• Teks yang Disediakan:
========================================
Readtimes.id – Gempa kembali terjadi di Sulawesi. Kali ini gempa yang terjadi di sekitar wilayah Majene Sulawesi Barat termasuk gempa dangkal dengan pusat kedalaman 10 kilometer dari permukaan. Sejak Kamis (14/01) hingga Jumat (15/01), BMKG sudah mencatat 28 kali gempa susulan. Kekuatan seperti yang tadi terjadi dengan magnitude terkuat 5,9 dan 6,2.
Badan Meteorologi, Klimatologi dan Geofisika ( BMKG) menyebutkan bahwa gempa merusak di Majene disebabkan oleh aktivitas sesar aktif Mamuju-Majene Thrust.
Gempa kedua yang saat ini dianggap sebagai gempa utama ini memiliki episenter yang tidak begitu jauh daripada gempa pertama yaitu pada koordinat 2,98 LS dan 118,94 BT, tepatnya berlokasi di darat pada jarak 6 kilometer arah Timur Laut Majene, Sulawesi Barat dengan kedalaman 10 kilometer.
Lokasi episentrum dan kedalaman hiposentrumnya, baik gempa signifikan ke-1 dan ke-2 yang terjadi merupakan jenis gempa kerak dangkal atau shallow crustal earthquake. Gempa jenis kerak dangkal ini terjadi diakibatkan oleh aktivitas sesar aktif.
BMKG menganalisis gempa itu dikarenakan sesar naik Mamuju (Mamuju thrust) dan merupakan pengulangan dari dua gempa besar sebelumnya, yakni di tahun 1969 (magnitudo 6,9) dan 1984 (magnitudo 6,7). BMKG akan terus memantau aktivitas gempa yang terjadi dan dilaporkan kepada masyarakat.
Bangunan Hotel Maleo dan Kantor Gubernur Sulawesi Barat yang berada di wilayah Kabupaten Mamuju mengalami kerusakan berat akibat gempa yang pusatnya berada di sekitar enam km arah timur laut Majene.
Wilayah Majene, menurut laporan Badan Penanggulangan Bencana Daerah (BPBD), gempa memicu tanah longsor di tiga titik di sepanjang poros jalan Majene-Mamuju sehingga menyebabkan akses terputus dan mengakibatkan kerusakan 62 rumah rusak, satu puskesmas, dan bangunan Kantor Danramil Malunda.
Ahli hukum lingkungan asal Universitas Hasanuddin Makassar, Dr. Laode Muhammad Syarif, SH., LLM, saat dihubungi redaksi readtimes.id mengatakan Majene Sulawesi Barat memang termasuk dalam ring of fire, yang rentan mengalami gempa, sama dengan Sulawesi Utara dan Sulawesi Tengah.
“Olehnya itu, sebaiknya pemerintah mengingatkan kepada masyarakat, agar tetap menjaga alam supaya tidak mudah terjadi longsor ketika terjadi gempa bumi. Sebab gempa bumi itu tidak bisa diprediksi kapan terjadi,” ujarnya, Jumat (15/1/2021).
========================================
• Informasi yang Ditampilkan:
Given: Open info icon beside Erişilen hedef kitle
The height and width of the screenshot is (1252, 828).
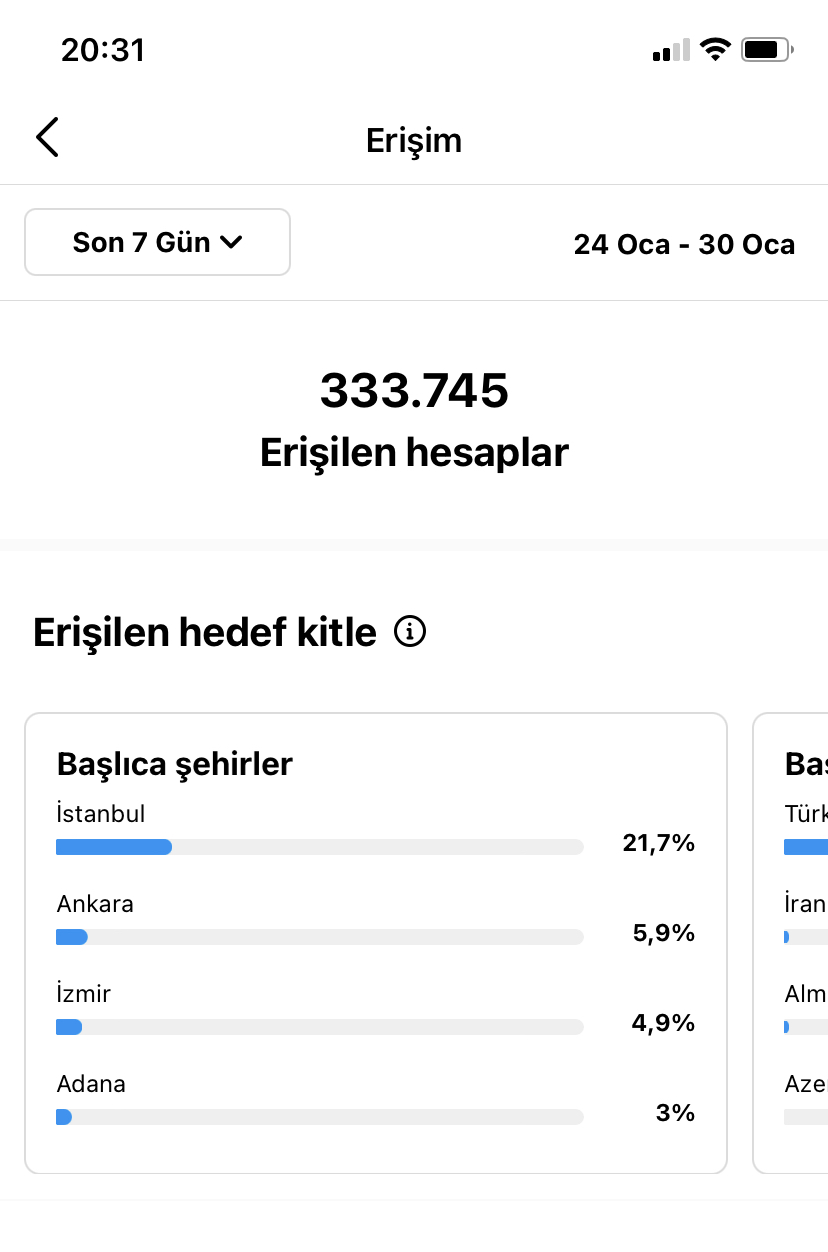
========================================
• Daftar Tugas:
A. Berdasarkan artikel gempa Majene, jelaskan dalam satu sampai tiga kalimat mengapa pemerintah sebaiknya mengingatkan masyarakat untuk tetap menjaga alam.
B. Menurut artikel gempa Majene, berapa kali gempa susulan yang dicatat BMKG sejak Kamis (14/01) hingga Jumat (15/01)?
Daftar di atas merupakan bahan terpisah dari artikel gempa Majene.

• Jawaban Berurutan:
A. Menurut Dr. Laode Muhammad Syarif, Majene termasuk wilayah ring of fire yang rentan mengalami gempa. Karena itu, masyarakat perlu menjaga alam agar longsor tidak mudah terjadi saat gempa bumi. Alasannya, waktu terjadinya gempa bumi tidak bisa diprediksi.

B. BMKG mencatat 28 kali gempa susulan.